Definition
An aircraft attitude that is unintentional, unexpected, and not appropriate for normal flight, typically involving a steep nose-up or nose-down pitch, a steep bank angle, or a combination of the two. Recovery requires a specific sequence of control inputs based on whether the aircraft is nose-high (decreasing airspeed) or nose-low (increasing airspeed).
Plain English
A position the airplane has ended up in by accident — pointed too far up, too far down, or banked too steeply — that the pilot did not intend and needs to correct right away.
Context Anchor
Commonly encountered in instrument training, recovery practice, turbulence, or any situation where a pilot may lose the normal visual sense of the airplane’s position.
Derivation
In aviation, 'attitude' does not refer to mood or feeling.
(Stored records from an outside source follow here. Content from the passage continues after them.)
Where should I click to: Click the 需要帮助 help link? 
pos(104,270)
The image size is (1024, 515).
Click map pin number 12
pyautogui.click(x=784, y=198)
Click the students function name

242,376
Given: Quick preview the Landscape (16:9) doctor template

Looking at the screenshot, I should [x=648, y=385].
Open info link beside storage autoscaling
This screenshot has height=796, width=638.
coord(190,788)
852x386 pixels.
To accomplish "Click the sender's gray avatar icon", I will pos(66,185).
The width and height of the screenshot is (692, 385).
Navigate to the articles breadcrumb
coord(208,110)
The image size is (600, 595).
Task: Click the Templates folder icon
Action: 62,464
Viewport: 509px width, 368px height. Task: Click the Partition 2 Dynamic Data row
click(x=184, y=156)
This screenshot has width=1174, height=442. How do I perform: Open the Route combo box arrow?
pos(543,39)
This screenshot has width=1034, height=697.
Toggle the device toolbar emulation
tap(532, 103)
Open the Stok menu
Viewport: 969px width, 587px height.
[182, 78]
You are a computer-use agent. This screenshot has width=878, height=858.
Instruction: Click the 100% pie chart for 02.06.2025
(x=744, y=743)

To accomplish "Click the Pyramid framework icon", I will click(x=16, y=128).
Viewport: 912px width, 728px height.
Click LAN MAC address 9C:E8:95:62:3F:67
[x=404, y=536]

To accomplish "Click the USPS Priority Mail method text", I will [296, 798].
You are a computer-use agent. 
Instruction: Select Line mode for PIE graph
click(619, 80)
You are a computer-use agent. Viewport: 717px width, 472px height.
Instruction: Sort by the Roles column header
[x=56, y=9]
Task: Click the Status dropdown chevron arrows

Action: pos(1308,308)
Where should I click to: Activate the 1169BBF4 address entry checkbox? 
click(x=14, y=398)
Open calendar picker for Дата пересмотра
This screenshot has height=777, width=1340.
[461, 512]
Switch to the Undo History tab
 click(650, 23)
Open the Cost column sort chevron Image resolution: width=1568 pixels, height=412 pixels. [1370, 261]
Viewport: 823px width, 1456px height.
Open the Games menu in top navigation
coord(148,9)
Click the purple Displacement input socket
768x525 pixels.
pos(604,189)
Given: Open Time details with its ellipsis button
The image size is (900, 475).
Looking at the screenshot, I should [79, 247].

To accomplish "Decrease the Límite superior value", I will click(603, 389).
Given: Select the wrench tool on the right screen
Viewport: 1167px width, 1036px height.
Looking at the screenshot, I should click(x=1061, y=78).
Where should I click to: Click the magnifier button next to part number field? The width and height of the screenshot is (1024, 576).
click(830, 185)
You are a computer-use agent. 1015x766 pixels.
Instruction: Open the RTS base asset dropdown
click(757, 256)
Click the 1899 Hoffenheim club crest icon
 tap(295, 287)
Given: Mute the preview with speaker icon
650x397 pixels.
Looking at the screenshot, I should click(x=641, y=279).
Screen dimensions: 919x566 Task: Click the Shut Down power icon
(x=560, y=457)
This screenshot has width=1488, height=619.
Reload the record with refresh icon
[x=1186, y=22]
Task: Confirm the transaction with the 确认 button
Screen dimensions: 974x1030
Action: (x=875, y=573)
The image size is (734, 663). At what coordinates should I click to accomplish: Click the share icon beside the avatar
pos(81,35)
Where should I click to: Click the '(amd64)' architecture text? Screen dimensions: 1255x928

It comes from the same root as 'aptitude' and originally meant 'posture' or 'position of the body.' Pilots use it to describe the airplane's position relative to the horizon — its pitch and bank. 'Unusual' here simply means 'outside the normal range.'
Why Pilots Care
Failing to recognize and recover promptly from an unusual attitude can quickly lead to loss of control or spatial disorientation.
Grounding Statement
If the airplane is unexpectedly nose-high, nose-low, or steeply tilted, think unusual attitude.
Intuition Check
Attitude does not mean the pilot’s mindset here; it means the airplane’s position. Unusual does not mean merely rare; it means outside the normal safe flight position.
Example Sentence 1
During the instrument checkride, the examiner had the applicant close his eyes while she put the aircraft into an unusual attitude, then asked him to recover using only the instruments.
Example Sentence 2
In the clouds the pilot cross-checked the attitude indicator and realized the airplane had entered an unusual attitude.